The losers in the Bernie Madoff scandal rarely have clean hands. They were knowing participants in a scheme that was entirely imprudent and in more jeopardy than a virgin at a jailhouse rodeo.
The Elie Wiesel Foundation had $9 million in assets (2007 990 filing, 2006 filing). A very small amount as charities go – check out the Wiesenthal Center’s filings for some real ducats. You simply cannot hand $9 million in charitable funds to anyone, not even King Midas himself, and say, hey, daytrade the living bejeezus out of this thing, even though any financial advisor from Suze Orman to Louis Rukeyser (RIP) would tell you that you were a few fries short of a happy meal. These charities should have read the filings and asked, hey, Bernie, is there a safer way than daytrading like a poker shark to make my foundation money? And they knew that Bernie’s answer would have been – hey, if you do not like the type of activity, take your money elsewhere. So they accepted the risk and they should not get to complain when having to take a ration of crap.

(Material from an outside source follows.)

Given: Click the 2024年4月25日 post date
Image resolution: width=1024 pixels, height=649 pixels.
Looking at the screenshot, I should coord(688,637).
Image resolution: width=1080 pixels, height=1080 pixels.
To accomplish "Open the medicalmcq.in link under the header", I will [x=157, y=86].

Now look at pages 24-25 of the return, where the trading records are. The foundation turned its portfolio almost 10 times in one year – that would be like me taking my $100,000 401k and making $1 million worth of trades – ridiculously speculative, and that is with my money. This is the charity’s money, and this is pattern daytrading, and it is reckless. RSM McGladrey, who did the return, should have covered its tuchas with a letter to the foundation warning them of the amount of daytrading. It is also quite bizarre that trades all occur on the same day – this is not due to options expiration each month (charities cannot trade options and this is a charitable account and there would be no options trading). I think someone went back and did a bit of revisionism in creating trading dates to hit a certain profit/loss target. It is easier to do this on one day every quarter.

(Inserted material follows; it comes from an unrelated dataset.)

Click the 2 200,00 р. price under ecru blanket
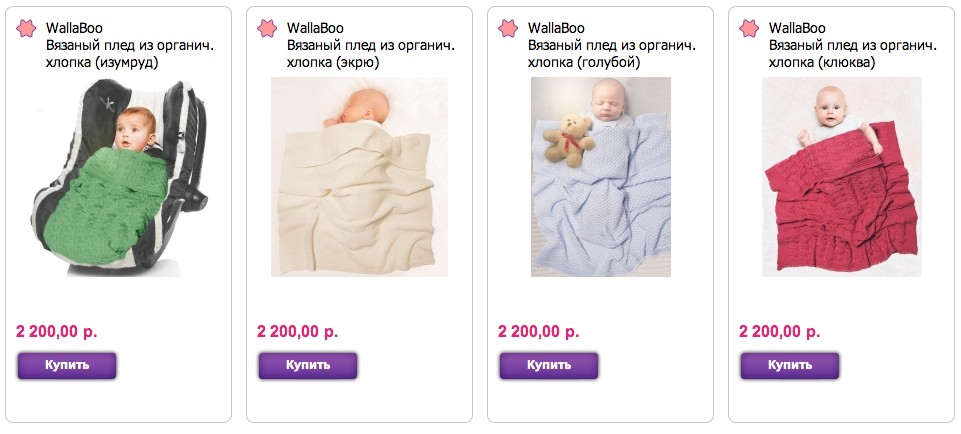Viewport: 961px width, 434px height. (298, 332)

I wonder if you paired up the dates of purchase and sale if the numbers even match up – although madoff was probably clever enough to conform that to reality.

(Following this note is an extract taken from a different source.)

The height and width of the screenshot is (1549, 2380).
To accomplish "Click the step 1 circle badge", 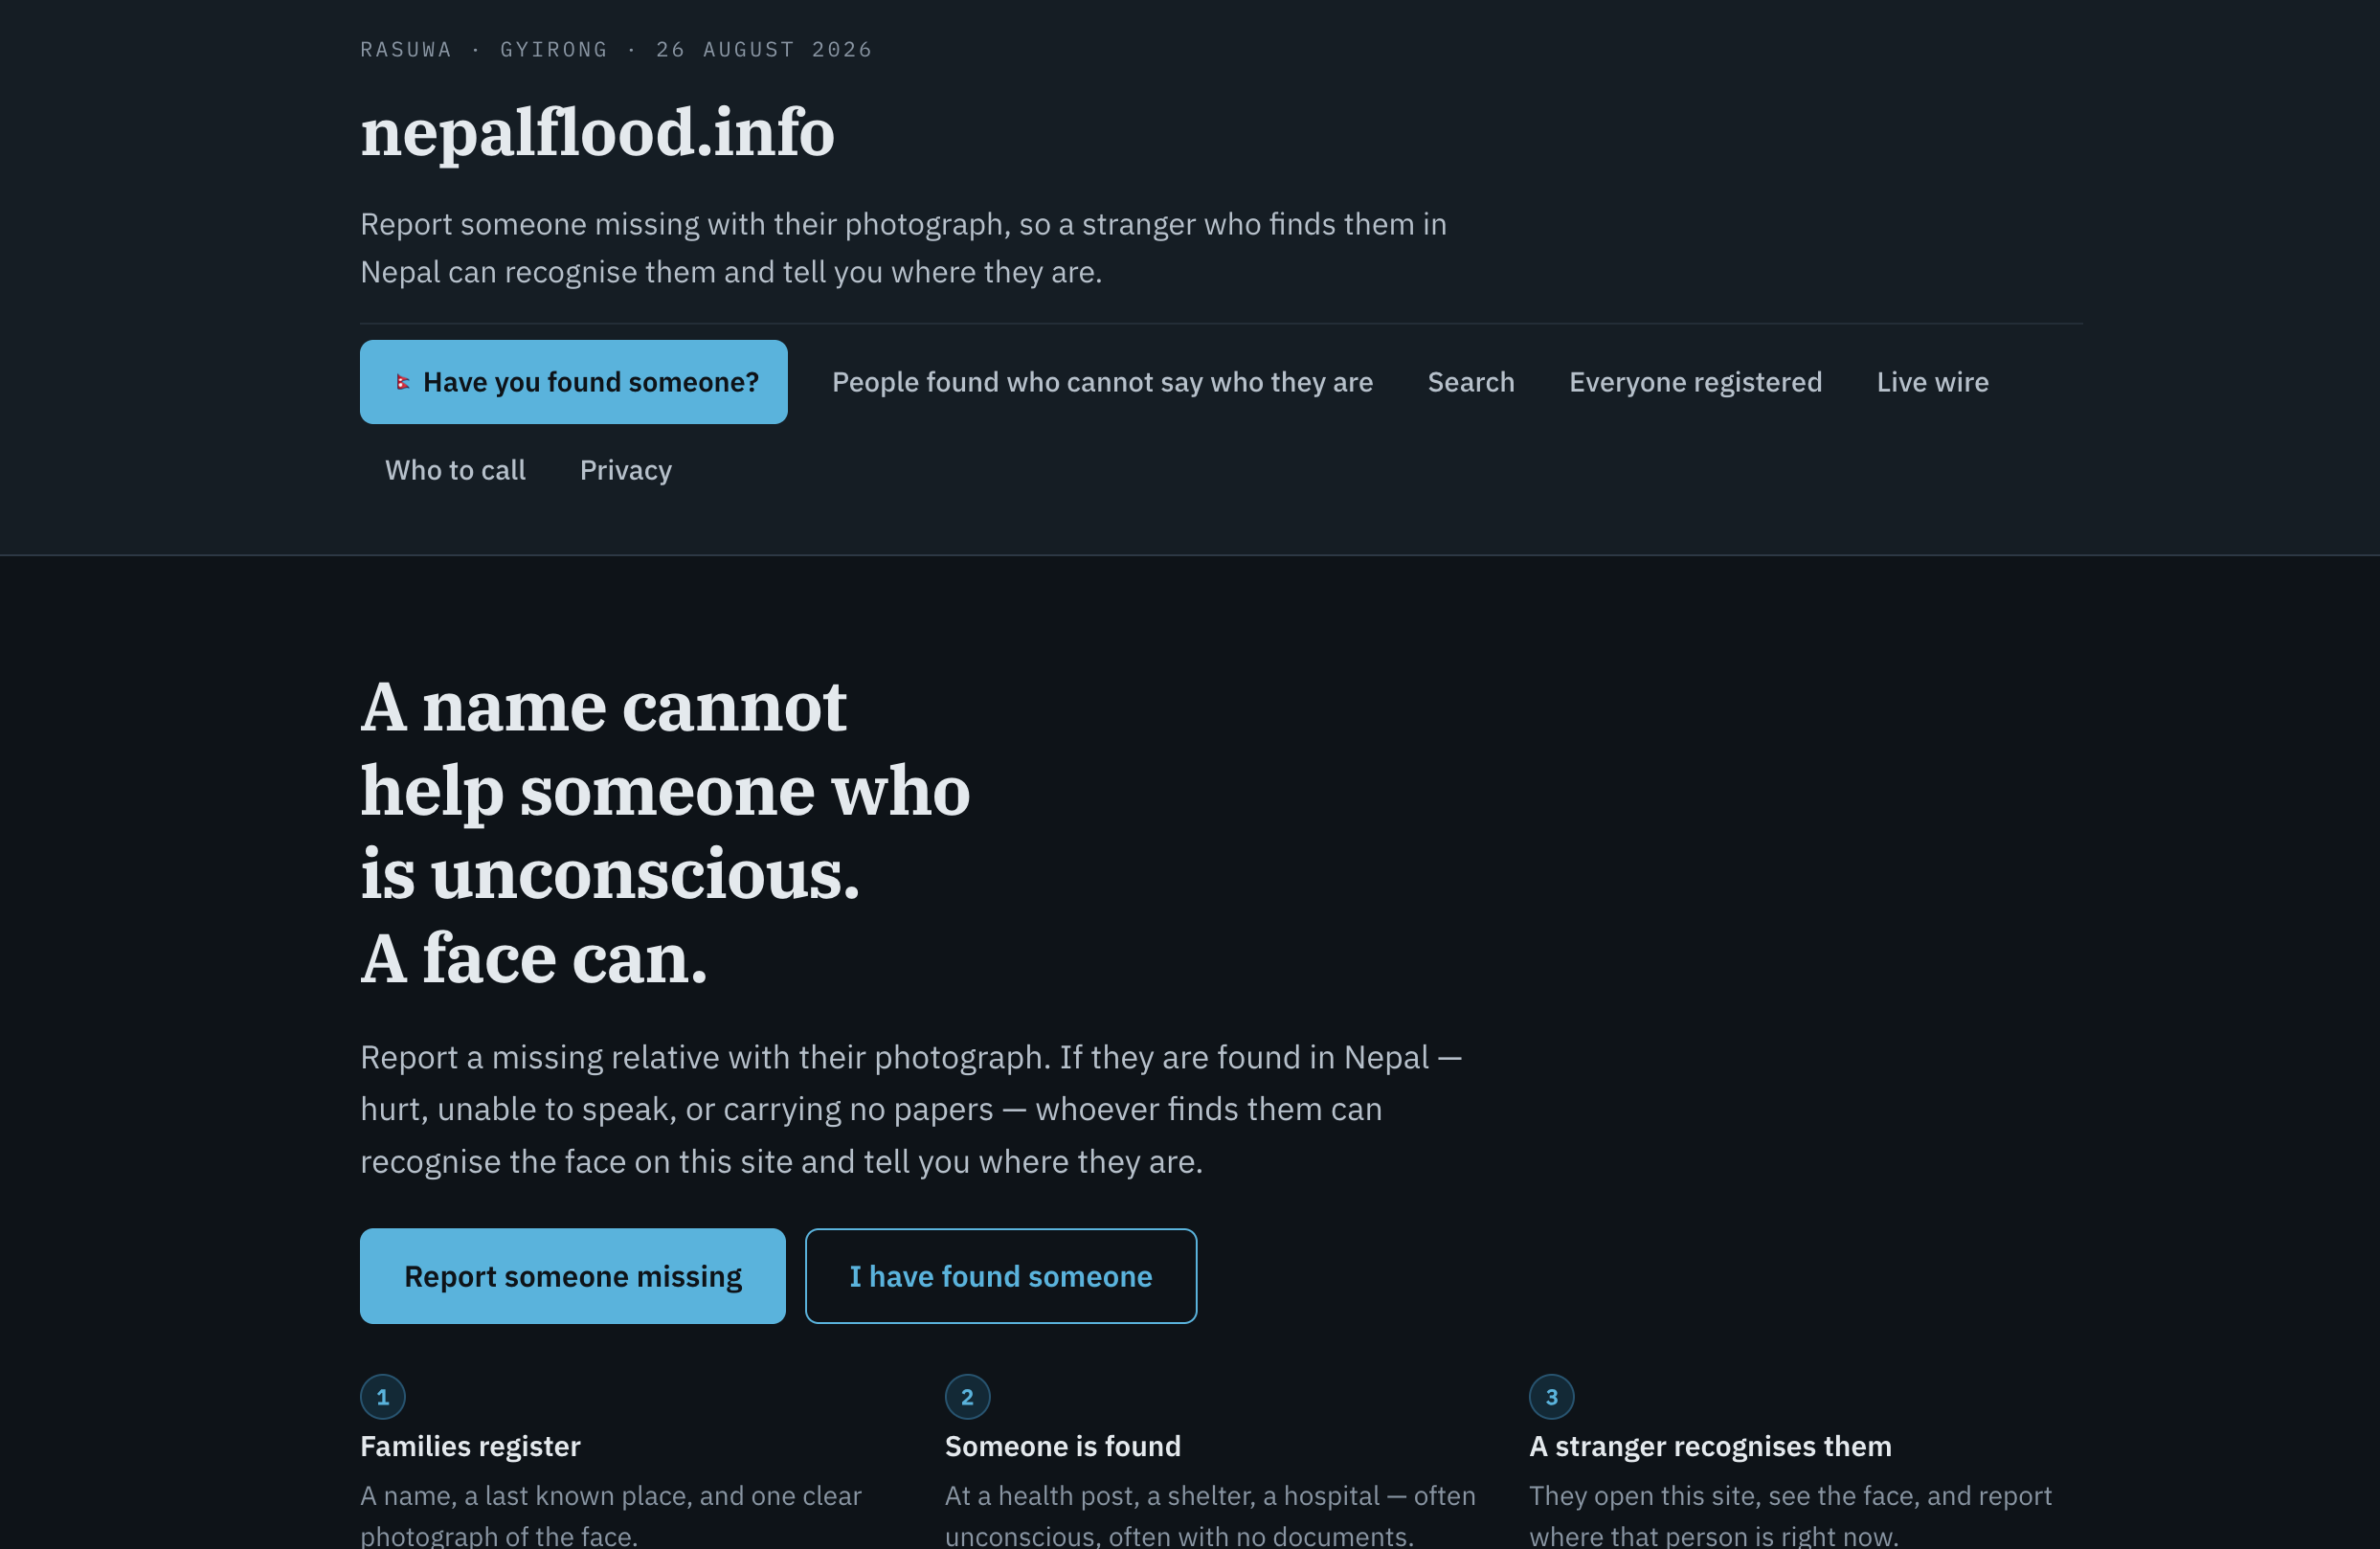I will click(383, 1397).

I am telling you, this sort of thing is too big for the normal media to cover. Its tentacles go to the professionals involved, the charities who enjoyed the cream while it was rising, and those greedy people who got their money out early and who are now crying about lost funds – baloney – they put in $5 million and probably got cash returns sent to them for about half that over the years. Net, they lost 50% – same as the Dow and S&P did recently, they just have a sexy story to tell and their story is going to land people in prison,some of whom are old enough that they will die there.